____ Dados registrados
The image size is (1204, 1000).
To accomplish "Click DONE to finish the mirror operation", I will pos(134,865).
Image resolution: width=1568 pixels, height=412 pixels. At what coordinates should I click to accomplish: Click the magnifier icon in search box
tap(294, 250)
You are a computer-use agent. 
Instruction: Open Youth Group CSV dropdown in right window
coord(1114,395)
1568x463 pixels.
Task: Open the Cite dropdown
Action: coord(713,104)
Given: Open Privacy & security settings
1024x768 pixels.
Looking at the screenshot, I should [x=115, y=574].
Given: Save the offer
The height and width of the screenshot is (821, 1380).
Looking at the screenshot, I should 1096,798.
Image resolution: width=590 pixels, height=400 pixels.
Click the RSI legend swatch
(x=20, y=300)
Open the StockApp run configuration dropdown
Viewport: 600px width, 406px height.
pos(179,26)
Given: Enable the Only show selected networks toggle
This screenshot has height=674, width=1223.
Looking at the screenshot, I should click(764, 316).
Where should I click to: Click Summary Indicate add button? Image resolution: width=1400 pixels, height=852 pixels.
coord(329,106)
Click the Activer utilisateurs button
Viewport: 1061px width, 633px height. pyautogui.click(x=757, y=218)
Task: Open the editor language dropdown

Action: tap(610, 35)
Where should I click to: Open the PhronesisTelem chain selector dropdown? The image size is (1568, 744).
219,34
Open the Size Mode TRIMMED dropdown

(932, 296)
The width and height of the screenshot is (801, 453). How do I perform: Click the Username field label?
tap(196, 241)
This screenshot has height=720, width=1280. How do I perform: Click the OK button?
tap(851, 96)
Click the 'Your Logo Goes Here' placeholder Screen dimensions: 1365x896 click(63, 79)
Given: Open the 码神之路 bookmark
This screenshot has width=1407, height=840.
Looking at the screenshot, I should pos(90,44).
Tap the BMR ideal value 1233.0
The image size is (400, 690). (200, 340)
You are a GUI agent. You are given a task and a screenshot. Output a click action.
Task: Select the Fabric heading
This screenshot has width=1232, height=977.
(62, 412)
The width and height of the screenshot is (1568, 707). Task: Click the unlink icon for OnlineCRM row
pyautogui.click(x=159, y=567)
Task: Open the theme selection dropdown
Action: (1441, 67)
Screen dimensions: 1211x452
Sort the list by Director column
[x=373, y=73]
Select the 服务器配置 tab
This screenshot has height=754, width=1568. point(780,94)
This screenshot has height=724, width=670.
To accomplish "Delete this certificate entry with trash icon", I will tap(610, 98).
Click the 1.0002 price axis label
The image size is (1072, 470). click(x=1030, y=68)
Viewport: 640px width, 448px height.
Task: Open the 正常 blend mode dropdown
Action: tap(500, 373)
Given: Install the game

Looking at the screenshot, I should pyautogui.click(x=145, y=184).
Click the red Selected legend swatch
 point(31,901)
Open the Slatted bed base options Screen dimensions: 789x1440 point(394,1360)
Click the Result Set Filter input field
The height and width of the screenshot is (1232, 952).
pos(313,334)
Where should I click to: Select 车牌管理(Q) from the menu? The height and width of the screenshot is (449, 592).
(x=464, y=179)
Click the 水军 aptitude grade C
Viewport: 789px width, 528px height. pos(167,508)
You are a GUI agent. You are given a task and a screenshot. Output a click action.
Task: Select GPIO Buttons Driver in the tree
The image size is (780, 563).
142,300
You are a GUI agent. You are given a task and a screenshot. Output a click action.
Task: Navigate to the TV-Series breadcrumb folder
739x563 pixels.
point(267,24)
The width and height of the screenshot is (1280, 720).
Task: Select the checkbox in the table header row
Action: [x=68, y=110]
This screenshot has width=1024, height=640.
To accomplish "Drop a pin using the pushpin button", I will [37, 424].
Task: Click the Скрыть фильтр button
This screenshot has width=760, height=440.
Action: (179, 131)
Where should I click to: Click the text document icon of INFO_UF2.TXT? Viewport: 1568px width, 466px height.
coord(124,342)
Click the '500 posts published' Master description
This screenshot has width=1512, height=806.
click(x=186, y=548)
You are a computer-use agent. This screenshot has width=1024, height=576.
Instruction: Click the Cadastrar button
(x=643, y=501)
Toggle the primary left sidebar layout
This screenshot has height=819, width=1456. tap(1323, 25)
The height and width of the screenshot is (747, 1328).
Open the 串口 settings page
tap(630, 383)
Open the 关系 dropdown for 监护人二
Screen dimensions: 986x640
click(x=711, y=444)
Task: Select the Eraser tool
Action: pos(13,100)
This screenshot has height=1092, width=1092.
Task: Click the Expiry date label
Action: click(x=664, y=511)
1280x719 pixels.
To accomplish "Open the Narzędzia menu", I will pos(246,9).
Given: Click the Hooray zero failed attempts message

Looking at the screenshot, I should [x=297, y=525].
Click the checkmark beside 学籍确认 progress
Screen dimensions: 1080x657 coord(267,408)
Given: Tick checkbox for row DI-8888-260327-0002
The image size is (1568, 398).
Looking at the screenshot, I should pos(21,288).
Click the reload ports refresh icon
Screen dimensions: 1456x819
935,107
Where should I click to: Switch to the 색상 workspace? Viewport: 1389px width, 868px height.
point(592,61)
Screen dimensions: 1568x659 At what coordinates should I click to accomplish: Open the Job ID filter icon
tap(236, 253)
________
Por favor, repita sem nenhuma alteração o trecho dos dados acima que vai da linha que contém "Given: Open Privacy & security settings" até a linha que contém "pos(179,26)", incluindo as duas.

Given: Open Privacy & security settings
1024x768 pixels.
Looking at the screenshot, I should [x=115, y=574].
Given: Save the offer
The height and width of the screenshot is (821, 1380).
Looking at the screenshot, I should 1096,798.
Image resolution: width=590 pixels, height=400 pixels.
Click the RSI legend swatch
(x=20, y=300)
Open the StockApp run configuration dropdown
Viewport: 600px width, 406px height.
pos(179,26)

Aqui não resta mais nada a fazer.